A Portraiture of Quakerism, Volume 3 eBook

This eBook from the Gutenberg Project consists of approximately 287 pages of information about A Portraiture of Quakerism, Volume 3.

A Portraiture of Quakerism, Volume 3 eBook

This eBook from the Gutenberg Project consists of approximately 287 pages of information about A Portraiture of Quakerism, Volume 3.

CHAP.  IV.

Supposed remedies for the diminution of some of these causes—­Regulations in the case of mixed marriages—­Measures to be adopted in the pursuit of trade—­Education, as it is moral or religious, to be more strictly enforced in some families—­as it is literary or philosophical, to be carried to a greater extent among the children of the rich—­Object of this latter education—­Nature of it as consisting both knowledge and prohibitions—­How it would operate against the fascinating allurements of the world, or to the end proposal.

I Purpose now to suggest, as briefly as I can, such opinions, as, if adopted, might possibly operate as remedies to some of the evils which have been described.  In doing this I am aware of the difficulties that await me.  I am sensible that I ought not to be too sanguine as to the result of all my observations upon this subject and yet, I cannot but think, that I may be successful in some of them.  Arduous, however, as the task, and dubious as my success may be, I am encouraged, on the prospect of being but partially useful, to undertake it.

◇ ◇ ◇

Short problem 1 :: Please copy the stretch of the Quakerism text from "I Purpose now" through "to undertake it.".
Short problem 2 :: About how many pages does the eBook described in the Quakerism text contain?
The records that come next are separate from the Quakerism text.

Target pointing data

◇ ◇ ◇

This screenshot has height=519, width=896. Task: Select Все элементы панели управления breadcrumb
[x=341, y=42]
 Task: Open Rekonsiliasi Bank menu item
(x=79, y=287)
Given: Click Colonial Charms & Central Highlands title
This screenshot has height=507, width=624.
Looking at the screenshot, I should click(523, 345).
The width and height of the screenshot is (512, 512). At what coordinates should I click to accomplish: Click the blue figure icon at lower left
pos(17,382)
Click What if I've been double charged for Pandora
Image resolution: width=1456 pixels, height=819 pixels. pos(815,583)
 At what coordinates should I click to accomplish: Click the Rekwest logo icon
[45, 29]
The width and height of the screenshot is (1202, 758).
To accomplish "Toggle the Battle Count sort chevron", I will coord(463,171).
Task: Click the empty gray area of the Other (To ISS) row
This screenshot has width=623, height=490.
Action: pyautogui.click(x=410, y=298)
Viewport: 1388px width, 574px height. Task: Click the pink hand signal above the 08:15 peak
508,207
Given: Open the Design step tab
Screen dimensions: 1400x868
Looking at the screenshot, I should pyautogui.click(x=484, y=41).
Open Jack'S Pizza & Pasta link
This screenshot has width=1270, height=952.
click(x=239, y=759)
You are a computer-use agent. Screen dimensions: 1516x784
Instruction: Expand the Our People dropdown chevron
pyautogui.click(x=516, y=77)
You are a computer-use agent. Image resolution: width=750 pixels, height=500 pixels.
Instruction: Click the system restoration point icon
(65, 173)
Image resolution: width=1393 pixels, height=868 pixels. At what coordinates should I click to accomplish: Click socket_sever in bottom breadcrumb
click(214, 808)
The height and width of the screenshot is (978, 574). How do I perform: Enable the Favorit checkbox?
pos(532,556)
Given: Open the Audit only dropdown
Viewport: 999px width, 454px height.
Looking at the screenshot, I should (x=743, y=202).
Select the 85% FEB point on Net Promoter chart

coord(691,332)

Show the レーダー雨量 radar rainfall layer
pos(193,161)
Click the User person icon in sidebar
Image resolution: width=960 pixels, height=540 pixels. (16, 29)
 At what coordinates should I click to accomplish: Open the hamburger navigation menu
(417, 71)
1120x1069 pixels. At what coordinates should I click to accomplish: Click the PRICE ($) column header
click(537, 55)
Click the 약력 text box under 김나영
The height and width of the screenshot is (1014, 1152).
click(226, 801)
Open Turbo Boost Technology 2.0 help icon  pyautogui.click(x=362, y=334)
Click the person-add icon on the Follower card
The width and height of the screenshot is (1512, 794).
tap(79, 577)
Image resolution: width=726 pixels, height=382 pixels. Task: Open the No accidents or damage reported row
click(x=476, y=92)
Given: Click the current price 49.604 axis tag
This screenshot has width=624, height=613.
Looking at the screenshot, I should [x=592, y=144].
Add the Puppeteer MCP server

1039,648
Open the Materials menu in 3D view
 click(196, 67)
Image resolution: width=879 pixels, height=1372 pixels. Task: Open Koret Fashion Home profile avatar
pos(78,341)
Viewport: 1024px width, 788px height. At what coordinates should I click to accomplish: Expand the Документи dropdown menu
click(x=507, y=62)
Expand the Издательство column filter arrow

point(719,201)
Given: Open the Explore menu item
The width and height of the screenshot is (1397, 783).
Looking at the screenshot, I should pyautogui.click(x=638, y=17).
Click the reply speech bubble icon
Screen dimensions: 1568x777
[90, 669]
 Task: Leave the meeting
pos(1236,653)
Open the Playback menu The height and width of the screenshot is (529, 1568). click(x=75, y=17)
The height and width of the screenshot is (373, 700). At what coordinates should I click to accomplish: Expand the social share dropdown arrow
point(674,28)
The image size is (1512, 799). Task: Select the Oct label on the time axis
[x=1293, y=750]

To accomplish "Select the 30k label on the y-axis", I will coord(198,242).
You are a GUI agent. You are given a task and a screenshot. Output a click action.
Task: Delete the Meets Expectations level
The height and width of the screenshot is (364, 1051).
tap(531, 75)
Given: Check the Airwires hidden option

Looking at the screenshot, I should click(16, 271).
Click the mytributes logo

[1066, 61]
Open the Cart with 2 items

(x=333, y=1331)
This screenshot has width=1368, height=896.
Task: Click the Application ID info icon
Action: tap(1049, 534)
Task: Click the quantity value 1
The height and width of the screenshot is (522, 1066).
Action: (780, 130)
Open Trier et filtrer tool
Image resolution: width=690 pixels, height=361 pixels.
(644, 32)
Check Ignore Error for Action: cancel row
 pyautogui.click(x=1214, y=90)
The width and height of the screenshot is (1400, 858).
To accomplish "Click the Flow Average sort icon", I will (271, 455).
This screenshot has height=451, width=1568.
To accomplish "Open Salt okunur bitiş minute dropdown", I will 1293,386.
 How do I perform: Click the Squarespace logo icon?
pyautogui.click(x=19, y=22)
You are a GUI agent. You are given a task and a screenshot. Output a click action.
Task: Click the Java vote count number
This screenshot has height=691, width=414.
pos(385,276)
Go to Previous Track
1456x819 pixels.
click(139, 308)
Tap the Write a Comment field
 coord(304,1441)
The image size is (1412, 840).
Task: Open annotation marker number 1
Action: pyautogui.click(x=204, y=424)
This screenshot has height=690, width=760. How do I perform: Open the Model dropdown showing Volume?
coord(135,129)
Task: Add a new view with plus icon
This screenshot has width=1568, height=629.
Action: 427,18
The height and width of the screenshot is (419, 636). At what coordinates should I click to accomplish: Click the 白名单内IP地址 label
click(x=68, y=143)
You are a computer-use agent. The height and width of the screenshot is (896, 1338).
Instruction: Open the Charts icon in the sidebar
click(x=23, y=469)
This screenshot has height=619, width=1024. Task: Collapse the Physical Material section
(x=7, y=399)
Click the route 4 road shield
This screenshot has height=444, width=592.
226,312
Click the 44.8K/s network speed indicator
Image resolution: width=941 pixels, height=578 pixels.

◇ ◇ ◇

Answer 1 ::
I Purpose now to suggest, as briefly as I can, such opinions, as, if adopted, might possibly operate as remedies to some of the evils which have been described.  In doing this I am aware of the difficulties that await me.  I am sensible that I ought not to be too sanguine as to the result of all my observations upon this subject and yet, I cannot but think, that I may be successful in some of them.  Arduous, however, as the task, and dubious as my success may be, I am encouraged, on the prospect of being but partially useful, to undertake it.

Answer 2 :: Approximately 287 pages.